### Exercício escrito
Transcreva fielmente o trecho do texto sobre o Inferno de Dante, começando em "Como culpado de" e seguindo até "inferno de Dante.".

### Texto de origem
= = =
O Inferno de Dante e Nossa Humanidade

Tradução por: Caroline Neves

O Inferno de Dante e Nossa Humanidade

Eu e meus alunos – judeus ortodoxos da Universidade Yeshiva – encontramos algo mais profundo do que mero sangue no legado textual de Dante para a posteridade. Seu inferno nos proporcionou algo que jamais poderíamos encontrar em seu Purgatório ou Paraíso. Para nós, a verdadeira contribuição do Inferno não foi sua paisagem penal de areias queimadas e piche fumegante. Ao contrário, o que mais nos comoveu foi sua evidente preocupação com nossa humanidade.

Há pouco mais de três semanas, Scott Crider publicou um ensaio no Public Discourse sobre a escrita de um homem que morreu há exatamente sete séculos hoje, oferecendo um argumento convincente para aplicar uma lente pedagógica ao conto de Dante sobre o futuro. No entanto, entre suas eruditas observações encontra-se uma única frase – embora entre parênteses – à qual, com grande respeito, faço alguma exceção.

Crider escreveu:

“Ensinar o Inferno por si só é uma perversão curricular que mal sei como ser tolerante: não é de admirar que gerações de graduados em faculdades pensem em Dante como um algoz cruel, e o cristianismo como todo julgamento e nenhum amor.”

Como culpado de tal perversão curricular – tendo ensinado o Inferno, sem Purgatório ou Paraíso, na primavera passada – espero, ao longo desta pequena peça, induzir uma medida de tolerância para aqueles que optaram por encerrar sua expedição no limite do inferno de Dante.

É verdade que o Inferno é muito mais pavoroso do que os degraus superiores da paisagem pós-morte de Dante. Isso, em parte, explica seu apelo para leitores em quase todos os lugares e quase todas as idades desde sua publicação. Os nove círculos do inferno são povoados por uma série assombrosa de guardas sádicos e suas presas criminosas. Lemos sobre o Cérbero de três cabeças cortando a pele dos gulosos enquanto eles rolam na sujeira e na chuva; encontramos pecadores transfigurados em árvores enquanto cães de caça rasgam suas folhas e pés; encontramos tiranos fervendo em torrentes de sangue enquanto centauros belicosos rondam as margens; vemos demônios chicoteando alcoviteiros, cobras atacando ladrões, hipócritas carregados de chumbo e corpos imobilizados nas entranhas silenciosas do covil congelado de Satanás, enquanto ele tritura os três maiores traidores de todos os tempos entre seus dentes manchados e irregulares.
= = =
### Dados
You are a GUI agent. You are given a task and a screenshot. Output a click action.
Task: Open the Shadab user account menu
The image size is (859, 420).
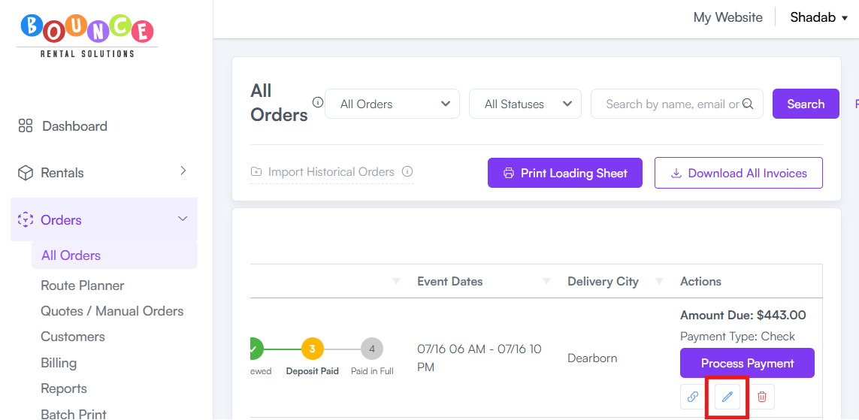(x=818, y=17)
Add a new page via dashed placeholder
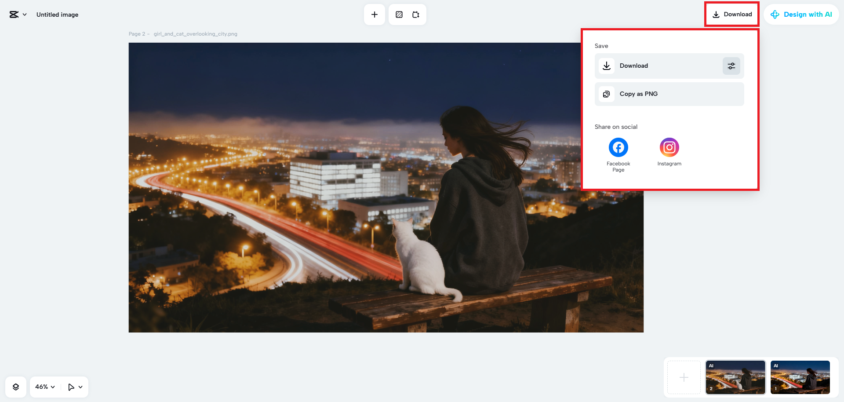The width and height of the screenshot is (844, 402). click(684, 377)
= = =
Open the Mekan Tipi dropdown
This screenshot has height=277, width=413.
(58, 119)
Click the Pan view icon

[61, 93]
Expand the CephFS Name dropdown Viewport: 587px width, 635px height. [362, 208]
= = =
### Resposta desenvolvida
Como culpado de tal perversão curricular – tendo ensinado o Inferno, sem Purgatório ou Paraíso, na primavera passada – espero, ao longo desta pequena peça, induzir uma medida de tolerância para aqueles que optaram por encerrar sua expedição no limite do inferno de Dante.